When a Kleene Star pattern is bound to a variable, here ps, the resulting type of the variable is a Vec of whatever is inside, so here a Vec<Vec<i32>> which is why we flatten ps.

A more complicated example of left recursion would be parsing arithmetic operations. So we assume we have a type in our Rust file:

pub enum Operation {
  Val(i32),
  Add(Box<Addition>, Box<Addition>),
  Mul(Box<Addition>, Box<Addition>)
}

And say, our lexer also includes the ADD and MUL tokens. Ideally we would want to describe our grammar like so:

$ addition -> Box<Operation> :
  <o1: addition> ADD <o2: multiplication> { Box::new(Operation::Add(o1, o2)) }
| <o: multiplication> { o }

multiplication -> Box<Operation> :
  <o1: multiplication> MUL <o2: NUMBER> {
    Box::new(Operation::Mul(o1, Box::new(Operation::Val(o2))))
  }
| <n: NUMBER> { Box::new(Operation::Val(n)) }

However, both addition and multiplication are left-recursive. Instead, what we can do is parse the expressions as being right-recursive (i.e. with a Kleene Star), and then unfold the Vec<Operation> produced to be left recursive:

$ addition -> Box<Operation> :
  <o1: multiplication> <os: (ADD multiplication)*> { 
    let mut result = o1;
    for o in os {
      result = Box::new(Operation::Add(result, o));
    }
    result
  }

multiplication -> Box<Operation> :
    <n1: NUMBER> <ns: (MUL NUMBER)*> { 
    let mut result = Box::new(Operation::Value(n1));
    for n in ns {
      result = Box::new(Operation::Mul(result, Box::new(Operation::Value(n))));
    }
    result
  }

This transformation is quite tedious, and the original library by Krishnaswami and Yallop includes a construct that automatically generates left recursive operation expressions. In future updates to Wisteria these will also be included.

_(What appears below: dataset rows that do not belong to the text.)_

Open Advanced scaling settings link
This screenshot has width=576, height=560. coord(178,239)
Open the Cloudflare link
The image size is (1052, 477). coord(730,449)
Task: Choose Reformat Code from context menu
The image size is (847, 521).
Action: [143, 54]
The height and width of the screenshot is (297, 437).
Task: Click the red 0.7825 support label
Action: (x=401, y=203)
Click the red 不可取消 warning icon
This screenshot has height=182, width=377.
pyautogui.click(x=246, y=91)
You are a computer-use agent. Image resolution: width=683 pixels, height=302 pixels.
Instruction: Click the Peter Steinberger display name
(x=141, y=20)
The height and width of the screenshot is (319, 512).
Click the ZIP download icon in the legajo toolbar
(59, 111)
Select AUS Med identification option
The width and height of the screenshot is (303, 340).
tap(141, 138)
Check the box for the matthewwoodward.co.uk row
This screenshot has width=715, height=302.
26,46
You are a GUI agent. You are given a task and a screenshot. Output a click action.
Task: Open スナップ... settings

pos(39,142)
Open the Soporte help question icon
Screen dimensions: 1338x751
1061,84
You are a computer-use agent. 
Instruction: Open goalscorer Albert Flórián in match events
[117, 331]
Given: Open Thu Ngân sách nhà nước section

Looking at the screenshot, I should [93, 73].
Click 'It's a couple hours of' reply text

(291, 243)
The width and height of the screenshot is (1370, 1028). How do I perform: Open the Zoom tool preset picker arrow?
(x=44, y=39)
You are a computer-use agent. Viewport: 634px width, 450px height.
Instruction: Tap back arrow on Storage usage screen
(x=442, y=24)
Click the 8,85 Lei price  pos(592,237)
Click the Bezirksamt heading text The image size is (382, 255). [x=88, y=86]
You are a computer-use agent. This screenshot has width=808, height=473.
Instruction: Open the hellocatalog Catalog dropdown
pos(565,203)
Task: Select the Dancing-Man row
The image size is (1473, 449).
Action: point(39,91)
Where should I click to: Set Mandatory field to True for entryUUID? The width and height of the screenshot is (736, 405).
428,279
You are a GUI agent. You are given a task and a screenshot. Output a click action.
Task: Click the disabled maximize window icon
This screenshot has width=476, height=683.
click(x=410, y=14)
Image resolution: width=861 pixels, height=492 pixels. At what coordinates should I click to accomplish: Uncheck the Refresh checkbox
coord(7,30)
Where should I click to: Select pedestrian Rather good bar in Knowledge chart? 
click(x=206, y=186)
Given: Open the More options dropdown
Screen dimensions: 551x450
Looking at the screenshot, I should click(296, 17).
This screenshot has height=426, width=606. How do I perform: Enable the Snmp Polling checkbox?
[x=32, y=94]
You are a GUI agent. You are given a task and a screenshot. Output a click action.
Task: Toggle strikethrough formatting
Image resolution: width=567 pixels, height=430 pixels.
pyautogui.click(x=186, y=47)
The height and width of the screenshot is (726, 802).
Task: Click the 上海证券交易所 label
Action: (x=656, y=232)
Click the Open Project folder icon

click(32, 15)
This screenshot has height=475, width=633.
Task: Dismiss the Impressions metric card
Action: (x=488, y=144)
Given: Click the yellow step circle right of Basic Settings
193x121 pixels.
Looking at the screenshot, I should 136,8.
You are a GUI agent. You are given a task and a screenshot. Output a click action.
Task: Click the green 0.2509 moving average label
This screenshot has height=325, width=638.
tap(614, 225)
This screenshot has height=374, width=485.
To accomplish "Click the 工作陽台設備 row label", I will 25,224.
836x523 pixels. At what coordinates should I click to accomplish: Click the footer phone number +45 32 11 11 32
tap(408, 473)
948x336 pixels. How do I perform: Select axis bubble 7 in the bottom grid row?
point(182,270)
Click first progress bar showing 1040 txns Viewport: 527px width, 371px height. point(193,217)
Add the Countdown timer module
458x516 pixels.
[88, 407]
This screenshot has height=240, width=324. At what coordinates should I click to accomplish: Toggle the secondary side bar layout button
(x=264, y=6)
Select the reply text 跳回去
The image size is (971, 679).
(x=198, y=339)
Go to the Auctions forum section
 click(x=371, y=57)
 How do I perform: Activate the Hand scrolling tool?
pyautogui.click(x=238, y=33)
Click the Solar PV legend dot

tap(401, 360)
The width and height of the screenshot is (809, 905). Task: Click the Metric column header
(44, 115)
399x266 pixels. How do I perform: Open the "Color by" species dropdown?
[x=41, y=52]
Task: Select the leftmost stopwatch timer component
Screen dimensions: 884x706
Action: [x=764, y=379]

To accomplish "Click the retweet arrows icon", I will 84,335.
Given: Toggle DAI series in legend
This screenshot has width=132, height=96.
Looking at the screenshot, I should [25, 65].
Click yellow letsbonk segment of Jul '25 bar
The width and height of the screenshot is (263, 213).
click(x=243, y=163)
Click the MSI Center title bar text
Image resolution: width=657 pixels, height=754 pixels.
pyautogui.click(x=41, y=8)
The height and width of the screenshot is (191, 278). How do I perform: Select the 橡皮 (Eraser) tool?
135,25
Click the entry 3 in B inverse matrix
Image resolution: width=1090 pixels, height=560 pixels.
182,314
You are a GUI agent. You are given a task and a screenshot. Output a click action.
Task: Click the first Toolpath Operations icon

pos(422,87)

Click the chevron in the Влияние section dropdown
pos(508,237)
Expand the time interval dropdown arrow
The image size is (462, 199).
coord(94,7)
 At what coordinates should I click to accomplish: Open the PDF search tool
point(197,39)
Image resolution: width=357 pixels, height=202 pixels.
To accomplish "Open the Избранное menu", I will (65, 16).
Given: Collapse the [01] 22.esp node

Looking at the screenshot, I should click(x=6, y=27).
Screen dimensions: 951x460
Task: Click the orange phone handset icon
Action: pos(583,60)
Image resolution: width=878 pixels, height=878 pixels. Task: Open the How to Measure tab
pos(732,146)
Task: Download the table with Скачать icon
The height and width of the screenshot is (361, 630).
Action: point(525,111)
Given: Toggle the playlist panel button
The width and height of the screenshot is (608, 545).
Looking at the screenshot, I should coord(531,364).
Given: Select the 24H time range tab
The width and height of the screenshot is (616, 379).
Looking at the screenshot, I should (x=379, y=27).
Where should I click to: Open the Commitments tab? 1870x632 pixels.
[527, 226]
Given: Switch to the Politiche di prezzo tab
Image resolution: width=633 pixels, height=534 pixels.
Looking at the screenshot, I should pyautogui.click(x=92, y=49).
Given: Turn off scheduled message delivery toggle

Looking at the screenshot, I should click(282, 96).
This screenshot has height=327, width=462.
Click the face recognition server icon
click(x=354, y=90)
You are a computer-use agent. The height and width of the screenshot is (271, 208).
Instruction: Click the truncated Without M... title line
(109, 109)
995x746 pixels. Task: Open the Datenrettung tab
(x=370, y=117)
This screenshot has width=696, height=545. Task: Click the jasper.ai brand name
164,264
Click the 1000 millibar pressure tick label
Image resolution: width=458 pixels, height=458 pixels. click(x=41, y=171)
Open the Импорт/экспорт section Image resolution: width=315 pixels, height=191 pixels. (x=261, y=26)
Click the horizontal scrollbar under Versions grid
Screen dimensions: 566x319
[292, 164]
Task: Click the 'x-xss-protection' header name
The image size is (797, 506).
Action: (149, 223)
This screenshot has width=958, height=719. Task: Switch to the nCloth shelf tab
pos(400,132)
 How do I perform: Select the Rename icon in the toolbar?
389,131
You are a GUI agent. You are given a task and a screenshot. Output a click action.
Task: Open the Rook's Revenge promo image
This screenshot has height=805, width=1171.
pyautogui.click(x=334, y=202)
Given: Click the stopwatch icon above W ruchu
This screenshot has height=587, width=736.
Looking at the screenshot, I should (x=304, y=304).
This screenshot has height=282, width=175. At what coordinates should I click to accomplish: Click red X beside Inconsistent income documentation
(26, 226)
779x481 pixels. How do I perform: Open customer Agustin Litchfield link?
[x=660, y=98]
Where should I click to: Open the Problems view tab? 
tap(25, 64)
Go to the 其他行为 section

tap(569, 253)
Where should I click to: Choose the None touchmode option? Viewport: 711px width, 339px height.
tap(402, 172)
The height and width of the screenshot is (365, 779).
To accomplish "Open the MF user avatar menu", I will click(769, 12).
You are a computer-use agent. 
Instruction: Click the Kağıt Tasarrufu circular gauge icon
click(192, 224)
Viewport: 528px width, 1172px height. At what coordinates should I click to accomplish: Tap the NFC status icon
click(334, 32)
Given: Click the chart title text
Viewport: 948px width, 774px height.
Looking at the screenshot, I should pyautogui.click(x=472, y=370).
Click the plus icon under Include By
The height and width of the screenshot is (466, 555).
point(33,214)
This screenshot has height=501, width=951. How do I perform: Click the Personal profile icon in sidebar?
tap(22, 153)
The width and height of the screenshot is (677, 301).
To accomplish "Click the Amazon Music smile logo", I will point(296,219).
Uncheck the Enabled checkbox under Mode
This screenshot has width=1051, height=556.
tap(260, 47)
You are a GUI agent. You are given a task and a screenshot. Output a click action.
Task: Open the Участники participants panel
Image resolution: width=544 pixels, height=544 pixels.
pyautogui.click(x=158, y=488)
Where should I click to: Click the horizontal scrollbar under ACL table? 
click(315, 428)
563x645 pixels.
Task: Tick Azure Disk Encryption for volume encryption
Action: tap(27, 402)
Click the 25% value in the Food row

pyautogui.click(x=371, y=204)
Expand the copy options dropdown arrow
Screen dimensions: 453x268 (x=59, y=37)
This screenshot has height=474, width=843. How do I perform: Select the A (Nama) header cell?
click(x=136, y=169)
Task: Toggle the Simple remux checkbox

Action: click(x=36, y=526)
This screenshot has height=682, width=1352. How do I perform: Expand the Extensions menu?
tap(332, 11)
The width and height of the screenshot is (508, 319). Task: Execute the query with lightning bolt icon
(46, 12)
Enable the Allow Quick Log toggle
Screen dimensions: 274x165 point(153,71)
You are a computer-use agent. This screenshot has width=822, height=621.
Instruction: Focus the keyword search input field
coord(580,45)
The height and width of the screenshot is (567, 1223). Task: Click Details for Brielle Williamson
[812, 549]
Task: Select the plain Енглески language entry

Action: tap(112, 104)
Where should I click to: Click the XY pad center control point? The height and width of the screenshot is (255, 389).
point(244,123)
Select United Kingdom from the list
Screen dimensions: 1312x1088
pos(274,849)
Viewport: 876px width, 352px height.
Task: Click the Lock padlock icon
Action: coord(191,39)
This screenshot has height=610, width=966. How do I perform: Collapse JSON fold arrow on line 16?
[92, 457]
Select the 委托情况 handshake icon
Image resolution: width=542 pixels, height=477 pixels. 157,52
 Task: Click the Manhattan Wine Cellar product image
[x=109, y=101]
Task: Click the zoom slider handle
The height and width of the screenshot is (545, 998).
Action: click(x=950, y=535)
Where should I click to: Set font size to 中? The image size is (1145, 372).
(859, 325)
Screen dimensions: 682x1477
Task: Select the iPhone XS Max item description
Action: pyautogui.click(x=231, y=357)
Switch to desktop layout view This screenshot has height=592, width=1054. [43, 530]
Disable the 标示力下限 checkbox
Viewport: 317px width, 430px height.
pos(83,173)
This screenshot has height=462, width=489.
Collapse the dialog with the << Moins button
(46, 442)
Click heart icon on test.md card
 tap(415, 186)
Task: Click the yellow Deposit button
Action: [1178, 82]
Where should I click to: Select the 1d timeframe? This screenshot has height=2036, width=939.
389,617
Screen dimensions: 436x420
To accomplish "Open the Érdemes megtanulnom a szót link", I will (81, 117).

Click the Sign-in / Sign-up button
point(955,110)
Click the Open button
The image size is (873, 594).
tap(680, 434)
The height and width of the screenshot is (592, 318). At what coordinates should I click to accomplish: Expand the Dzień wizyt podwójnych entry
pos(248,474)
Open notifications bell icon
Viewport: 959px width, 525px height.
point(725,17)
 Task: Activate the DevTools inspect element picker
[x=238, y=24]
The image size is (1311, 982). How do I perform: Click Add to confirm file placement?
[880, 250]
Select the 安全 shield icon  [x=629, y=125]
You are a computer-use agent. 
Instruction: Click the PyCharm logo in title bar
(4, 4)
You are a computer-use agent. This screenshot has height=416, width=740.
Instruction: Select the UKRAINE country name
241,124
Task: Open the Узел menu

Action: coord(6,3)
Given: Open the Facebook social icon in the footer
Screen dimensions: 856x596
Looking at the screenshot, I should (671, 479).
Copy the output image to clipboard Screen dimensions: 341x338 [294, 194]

Finally, Wisteria also requires grammars to be left-factored. This means that prefixes of patterns in alternations cannot be the same. Take the following example where we want to parse a unary negative operator that works on both integers and floats (assume the appropriate lex tokens and Rust enums exist):

negative_expr -> Negative :
  MINUS <i: INTEGER> { Negative::Int(i) }
| MINUS <f: FLOAT> { Negative::Float(f) }
  

Although this example is a bit contrived, it serves to illustrate the point that such a grammar does not pass the type check and must therefore be transformed:

& negative_expr -> Negative :
  MINUS <v: value> { Negative(v) }

value -> Value :
  <i: INTEGER> { Value::Int(i) }
| <f: FLOAT> { Value::Float(f) }

Thus, when writing our grammars but also the underlying Rust datatypes we want to construct, it is important to keep in mind the restrictions that Wisteria’s grammar type system imposes.